Cette section a présenté les processus de décision ayant mené au choix des tests statistiques permettant de vérifier les hypothèses de recherche. En résumé, il a été décidé, pour la première hypothèse, de mener une analyse de variance à mesures répétées et, pour la seconde hypothèse, une analyse de régression multiple. Les conditions exigées par ces tests paramétriques71 (distribution normale, homogénéité des variances) ont été contrôlées systématiquement (Eagly & Chaiken, 1993) et corrigées lorsque cela était nécessaire. Les résultats de ces tests sont présentés dans la section suivante.

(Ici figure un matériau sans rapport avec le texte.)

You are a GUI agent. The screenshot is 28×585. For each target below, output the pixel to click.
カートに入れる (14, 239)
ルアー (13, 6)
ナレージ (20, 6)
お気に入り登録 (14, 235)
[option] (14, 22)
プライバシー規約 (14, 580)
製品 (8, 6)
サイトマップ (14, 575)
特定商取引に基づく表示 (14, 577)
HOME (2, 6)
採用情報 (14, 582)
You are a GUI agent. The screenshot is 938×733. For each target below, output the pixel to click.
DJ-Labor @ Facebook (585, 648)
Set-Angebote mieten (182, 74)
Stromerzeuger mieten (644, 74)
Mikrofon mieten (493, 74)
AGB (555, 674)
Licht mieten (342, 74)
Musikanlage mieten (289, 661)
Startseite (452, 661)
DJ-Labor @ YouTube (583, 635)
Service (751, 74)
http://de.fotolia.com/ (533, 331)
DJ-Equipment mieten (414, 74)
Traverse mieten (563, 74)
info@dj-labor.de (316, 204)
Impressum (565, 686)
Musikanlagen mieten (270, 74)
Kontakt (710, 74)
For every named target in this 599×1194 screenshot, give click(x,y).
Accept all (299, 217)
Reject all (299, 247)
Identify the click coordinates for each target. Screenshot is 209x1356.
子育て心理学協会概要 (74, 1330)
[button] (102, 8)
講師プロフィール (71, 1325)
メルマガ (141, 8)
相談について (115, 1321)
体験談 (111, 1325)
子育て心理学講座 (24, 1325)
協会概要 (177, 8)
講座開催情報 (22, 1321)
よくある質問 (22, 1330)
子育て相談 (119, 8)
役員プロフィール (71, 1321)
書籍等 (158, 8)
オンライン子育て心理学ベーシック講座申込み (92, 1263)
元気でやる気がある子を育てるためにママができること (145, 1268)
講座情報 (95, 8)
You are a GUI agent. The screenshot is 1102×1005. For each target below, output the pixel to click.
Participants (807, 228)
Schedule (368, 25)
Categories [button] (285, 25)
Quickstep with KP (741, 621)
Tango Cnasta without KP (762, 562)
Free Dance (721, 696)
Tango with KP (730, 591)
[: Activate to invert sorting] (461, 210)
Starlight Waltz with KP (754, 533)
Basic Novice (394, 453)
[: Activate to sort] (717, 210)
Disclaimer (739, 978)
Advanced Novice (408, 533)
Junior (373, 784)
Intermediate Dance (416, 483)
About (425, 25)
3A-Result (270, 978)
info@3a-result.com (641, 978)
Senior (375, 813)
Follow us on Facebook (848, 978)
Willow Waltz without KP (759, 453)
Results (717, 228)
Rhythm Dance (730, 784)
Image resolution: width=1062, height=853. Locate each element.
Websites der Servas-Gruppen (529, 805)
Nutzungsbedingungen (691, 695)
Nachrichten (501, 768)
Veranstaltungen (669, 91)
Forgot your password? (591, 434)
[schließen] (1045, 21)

70Ces variables sont : le sentiment de compétence perçu à enseigner à des élèves avec des besoins éducatifs particuliers,

l’expérience de l’intégration scolaire, la formation continue dans le domaine du handicap et/ou de l’intégration scolaire et l’expérience du contact avec des personnes en situation de handicap en dehors du contexte professionnel.

71En se basant sur les résultats de Davison et Sharma (1990), Eagly et Chaiken (1993) notent que des tests paramétriques

peuvent être employés pour autant que la variable dépendante soit mesurée sur un niveau ordinal continu qui augmente de manière monotone, ce qui est le cas des échelles de mesure de type Likert de l’ORI et de l’ATIES, ainsi que celle mesurant le sentiment de compétence perçu (variable indépendante).